Abstract

Introduction: Inorganic polyphosphate (polyP) is a negatively charged polymer of phosphate units linked by high energy phosphoanhydride bonds. Dense granules of human platelets contain abundant polyP which is released in response to thrombin stimulation. We recently reported that polyphosphate is a potent hemostatic regulator, accelerating blood clotting by activating the contact pathway, promoting factor V activation, and abrogating tissue factor pathway inhibitor function. We now report that polyP shortens the clot time of hemophilic plasmas and plasmas containing a variety of anticoagulant drugs.
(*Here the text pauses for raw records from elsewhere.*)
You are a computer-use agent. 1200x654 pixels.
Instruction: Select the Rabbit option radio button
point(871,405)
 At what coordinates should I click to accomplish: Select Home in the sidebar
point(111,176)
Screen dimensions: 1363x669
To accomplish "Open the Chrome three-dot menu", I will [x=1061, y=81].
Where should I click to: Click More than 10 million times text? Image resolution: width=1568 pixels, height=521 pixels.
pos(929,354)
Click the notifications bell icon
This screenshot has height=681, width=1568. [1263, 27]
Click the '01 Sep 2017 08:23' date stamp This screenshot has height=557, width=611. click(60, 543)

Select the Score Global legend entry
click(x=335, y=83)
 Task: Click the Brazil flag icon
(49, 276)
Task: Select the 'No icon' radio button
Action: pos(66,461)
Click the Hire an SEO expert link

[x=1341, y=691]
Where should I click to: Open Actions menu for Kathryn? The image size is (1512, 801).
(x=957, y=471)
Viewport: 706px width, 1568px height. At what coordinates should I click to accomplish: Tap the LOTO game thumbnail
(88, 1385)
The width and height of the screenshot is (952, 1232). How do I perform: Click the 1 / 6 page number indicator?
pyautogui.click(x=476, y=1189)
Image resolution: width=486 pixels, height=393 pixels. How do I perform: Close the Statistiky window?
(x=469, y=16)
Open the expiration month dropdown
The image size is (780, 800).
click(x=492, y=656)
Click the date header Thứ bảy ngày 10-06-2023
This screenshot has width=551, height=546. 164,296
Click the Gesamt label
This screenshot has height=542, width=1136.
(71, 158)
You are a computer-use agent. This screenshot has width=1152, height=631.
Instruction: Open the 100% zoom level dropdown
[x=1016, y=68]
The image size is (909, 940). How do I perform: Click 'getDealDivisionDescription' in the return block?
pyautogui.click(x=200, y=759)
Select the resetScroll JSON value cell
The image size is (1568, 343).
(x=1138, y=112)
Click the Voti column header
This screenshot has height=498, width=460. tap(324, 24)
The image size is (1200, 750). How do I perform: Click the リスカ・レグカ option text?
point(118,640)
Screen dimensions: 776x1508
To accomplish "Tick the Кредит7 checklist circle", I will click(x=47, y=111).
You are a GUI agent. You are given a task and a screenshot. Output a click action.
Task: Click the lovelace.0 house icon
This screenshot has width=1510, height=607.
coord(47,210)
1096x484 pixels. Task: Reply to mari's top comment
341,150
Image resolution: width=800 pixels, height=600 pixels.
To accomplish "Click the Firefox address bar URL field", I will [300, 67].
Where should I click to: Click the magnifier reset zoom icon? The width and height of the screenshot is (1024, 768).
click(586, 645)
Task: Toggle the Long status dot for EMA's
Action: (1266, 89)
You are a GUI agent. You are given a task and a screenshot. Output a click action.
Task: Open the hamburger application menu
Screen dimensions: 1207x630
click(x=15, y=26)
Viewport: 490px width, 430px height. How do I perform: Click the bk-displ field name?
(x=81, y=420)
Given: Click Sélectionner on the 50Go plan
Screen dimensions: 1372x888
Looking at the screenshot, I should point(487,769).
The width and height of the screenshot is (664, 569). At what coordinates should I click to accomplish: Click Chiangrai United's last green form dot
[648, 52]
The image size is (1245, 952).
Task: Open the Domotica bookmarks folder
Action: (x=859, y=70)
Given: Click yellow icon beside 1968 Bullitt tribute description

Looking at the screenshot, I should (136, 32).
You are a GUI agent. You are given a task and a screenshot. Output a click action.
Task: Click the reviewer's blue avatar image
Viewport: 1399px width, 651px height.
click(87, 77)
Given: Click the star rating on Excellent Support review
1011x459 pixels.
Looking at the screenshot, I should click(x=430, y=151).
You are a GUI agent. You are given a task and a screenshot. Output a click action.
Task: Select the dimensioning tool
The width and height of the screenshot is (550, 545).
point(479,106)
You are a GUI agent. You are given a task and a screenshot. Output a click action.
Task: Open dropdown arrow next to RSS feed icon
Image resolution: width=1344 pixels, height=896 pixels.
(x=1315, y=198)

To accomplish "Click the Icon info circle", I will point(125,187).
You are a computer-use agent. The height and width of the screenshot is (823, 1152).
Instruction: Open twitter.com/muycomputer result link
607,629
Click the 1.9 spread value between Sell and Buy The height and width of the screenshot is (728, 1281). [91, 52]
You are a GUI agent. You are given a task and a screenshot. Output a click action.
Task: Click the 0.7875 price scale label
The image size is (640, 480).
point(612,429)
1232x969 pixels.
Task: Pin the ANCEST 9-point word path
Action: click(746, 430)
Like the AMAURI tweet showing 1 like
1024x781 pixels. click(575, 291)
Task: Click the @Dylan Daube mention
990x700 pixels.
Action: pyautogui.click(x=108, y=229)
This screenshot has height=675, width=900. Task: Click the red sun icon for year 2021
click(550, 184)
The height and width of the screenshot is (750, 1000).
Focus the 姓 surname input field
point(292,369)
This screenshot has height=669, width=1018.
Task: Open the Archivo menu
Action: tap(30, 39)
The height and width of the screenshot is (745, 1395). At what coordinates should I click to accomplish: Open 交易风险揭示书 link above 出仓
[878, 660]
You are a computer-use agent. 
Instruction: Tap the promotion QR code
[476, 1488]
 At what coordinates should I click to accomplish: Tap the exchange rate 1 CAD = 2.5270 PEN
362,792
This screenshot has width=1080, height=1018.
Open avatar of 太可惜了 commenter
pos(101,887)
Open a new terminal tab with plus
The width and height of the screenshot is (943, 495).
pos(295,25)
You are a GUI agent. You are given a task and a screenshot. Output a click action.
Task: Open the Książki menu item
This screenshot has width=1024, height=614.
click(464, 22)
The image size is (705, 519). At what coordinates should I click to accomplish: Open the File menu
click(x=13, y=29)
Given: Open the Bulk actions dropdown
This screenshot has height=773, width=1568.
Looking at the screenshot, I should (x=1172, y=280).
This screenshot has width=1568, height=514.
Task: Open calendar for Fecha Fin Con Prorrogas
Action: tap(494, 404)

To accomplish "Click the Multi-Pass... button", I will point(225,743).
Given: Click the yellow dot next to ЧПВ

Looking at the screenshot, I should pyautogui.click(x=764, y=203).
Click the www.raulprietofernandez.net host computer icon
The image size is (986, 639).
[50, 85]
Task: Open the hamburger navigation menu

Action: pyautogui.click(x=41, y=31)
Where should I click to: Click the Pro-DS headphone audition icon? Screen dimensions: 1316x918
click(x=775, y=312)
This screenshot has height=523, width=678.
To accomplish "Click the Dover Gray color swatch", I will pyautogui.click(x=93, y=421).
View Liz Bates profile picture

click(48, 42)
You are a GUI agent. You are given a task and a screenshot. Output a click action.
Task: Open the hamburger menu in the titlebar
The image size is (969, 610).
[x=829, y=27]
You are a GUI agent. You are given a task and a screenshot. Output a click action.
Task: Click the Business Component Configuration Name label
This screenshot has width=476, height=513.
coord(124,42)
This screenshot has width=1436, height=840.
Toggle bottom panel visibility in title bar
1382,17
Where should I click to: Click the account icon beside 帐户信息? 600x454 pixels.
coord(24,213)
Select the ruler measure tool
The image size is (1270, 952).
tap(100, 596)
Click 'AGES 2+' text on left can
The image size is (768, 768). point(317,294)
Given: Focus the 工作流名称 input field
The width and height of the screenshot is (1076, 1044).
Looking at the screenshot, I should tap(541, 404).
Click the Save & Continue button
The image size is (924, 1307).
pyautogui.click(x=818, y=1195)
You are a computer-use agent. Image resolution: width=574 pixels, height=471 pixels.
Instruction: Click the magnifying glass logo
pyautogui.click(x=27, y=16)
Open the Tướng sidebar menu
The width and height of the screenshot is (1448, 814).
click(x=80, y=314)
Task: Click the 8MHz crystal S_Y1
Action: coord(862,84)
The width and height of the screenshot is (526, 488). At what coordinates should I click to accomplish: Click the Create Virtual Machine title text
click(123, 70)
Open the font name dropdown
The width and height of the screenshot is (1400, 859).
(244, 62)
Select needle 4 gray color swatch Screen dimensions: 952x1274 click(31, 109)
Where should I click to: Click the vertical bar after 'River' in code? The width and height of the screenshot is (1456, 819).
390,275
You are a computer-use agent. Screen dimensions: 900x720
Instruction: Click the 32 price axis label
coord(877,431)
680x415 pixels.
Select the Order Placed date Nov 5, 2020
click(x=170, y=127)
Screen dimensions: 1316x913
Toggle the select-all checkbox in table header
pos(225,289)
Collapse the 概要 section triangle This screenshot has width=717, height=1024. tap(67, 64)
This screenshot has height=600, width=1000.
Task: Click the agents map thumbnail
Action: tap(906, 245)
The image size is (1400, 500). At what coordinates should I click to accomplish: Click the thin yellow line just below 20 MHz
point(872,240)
Methods: Citrated plasmas were obtained from normal donors, patients receiving coumadin, and individuals with severe hemophilia A or B. In some experiments, clinically relevant concentrations of unfractionated heparin, enoxaparin, or argatroban were added to normal plasma. In other experiments, therapeutic concentrations of FIX, FVIII, or FVIIa were added to hemophilic plasma. Clotting was initiated by dilute thromboplastin.

Results: Adding 33 uM polyP to normal plasma shortened clot times at all doses of heparin (by 37–55%), enoxaparin (by 35–57%), and argatroban (by 28–59%; see Figure). PolyP shortened clot times of plasmas from coumadin patients (by 29–39%) with INR values ranging from 1.7 to 4.8. PolyP also shortened the clot times of plasma from patients with hemophilia A (by 54–75%) and B (by 51–79%). PolyP alone shortened clot times of hemophilia A or B plasma equivalent to adding 6 to 15 nM recombinant FVIIa, and the polyP effect was additive to that of FVIIa, FVIII or FIX.

Conclusions: PolyP shortened the in vitro clot time for all plasmas tested and was additive with replacement of missing clotting factors or recombinant FVIIa for hemophilic plasmas. These results suggest that treatment with polyP may be useful for reversal of anticoagulation in patients treated for thrombophilia, or for treatment of bleeding episodes in patients with hemophilia. Furthermore, polyP could potentially reduce the dose of replacement clotting factors or recombinant FVIIa needed to treat bleeding episodes in hemophilia.

Author notes

Disclosure: No relevant conflicts of interest to declare.